Additionally, homeowners have at least the option of creating their independent warming equipment (such as a fireplace or wood stove), amenities beyond renters’ control.  Some of the preparations people are advised to undertake are simply impossible for renters to do. Thus, there is a financial capacity aspect to preparing and managing that systematically threatens lower income residents disproportionately, and an age aspect that threatens seniors disproportionately and in proportion to how old and how sick they are. 

Loss of heat during a polar vortex combined with a power outage affects not only homes with electric heat, but also affects homes with gas heat if the gas transmission lines freeze up or if the home’s furnace is activated by with a thermostat that is electrically connected.  

Local governments may find their responsibility for citizen safety during polar inversions coupled with wide grid outages to be fulfilled by sheltering the unhoused, and simply not comprehend the risks to housed people.

Local steps this winter for saving lives during a polar vortex and a wide grid outage

Local governments should create a plan to themselves provide, and collect and advertise the existence of non-governmental, warming centers and providing transportation to them if needed.  A plan to publish the shelter locations that is well documented and can be communicated to the public when the situation appears to be on the horizon, or sooner.  Because it is coldest at night, some overnight sheltering of people with residences that are without heat is a definite necessity to avoid preventable deaths. Cooling centers have been much more developed in Virginia than warming centers, but now increasing climate change necessitates both kinds.

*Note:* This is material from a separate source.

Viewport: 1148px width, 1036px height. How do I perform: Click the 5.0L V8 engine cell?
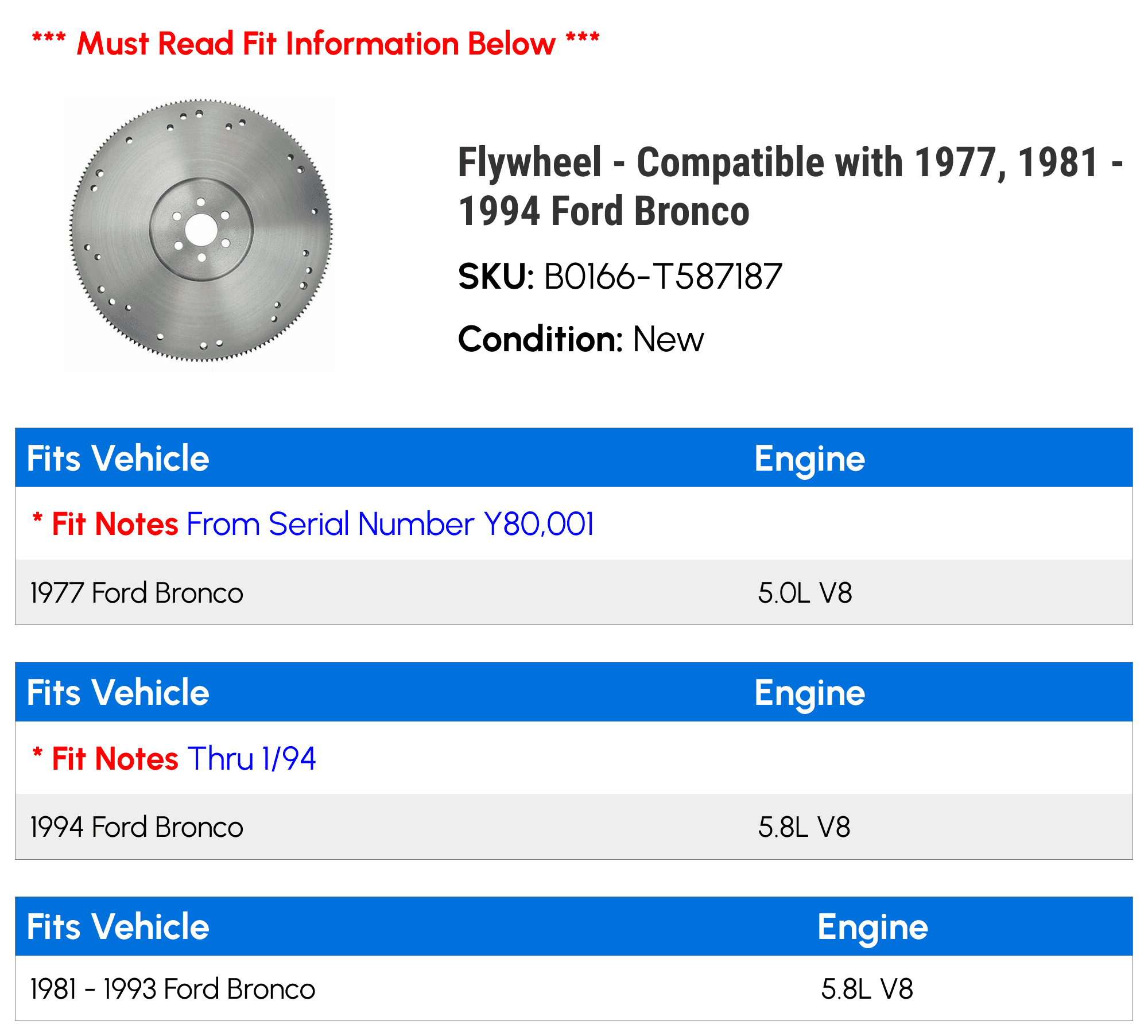805,593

Finding buildings that have a generator or solar plus batteries, and finding which would be willing to become emergency warm up centers or are government-owned buildings that local governments can designate as potential warming centers is the first task. Organizing schedules of open hours ahead of time for each potential warm up location; its staffing if staffing will be with government staff; where to call for transportation if needed; and storing supplies such as stable food and water and cots or sleeping mats and bedding are key tasks.  Organizing how to get the word out through many governmental, press community organizational networks, and other information outlets, when the likely time of need is on the horizon is the last, very important. preparations step. People get information very diverse ways!

Solving grid reliability during extreme demand such as a polar vortex should become an important, ongoing federal and state governmental campaign. But grid winterization couldn’t happen fast enough to prevent the threat this winter.  Reducing the original cause, climate change, is even more immense and important.  Let’s do, quickly, steps that will be potentially lifesaving later this winter.

Authors

Marcia Geyer and Bryan Dunning are co-project leaders of the initiative for the 350 Charlottesville Albemarle chapter of 350.org. Their work focuses on stimulating local protections of the most vulnerable, with Bryan focusing on the technical side and Marcia doing the organizing. You can reach them at Bryan: bryankdunning@gmail.com and Marcia: marciageyer2@gmail.com.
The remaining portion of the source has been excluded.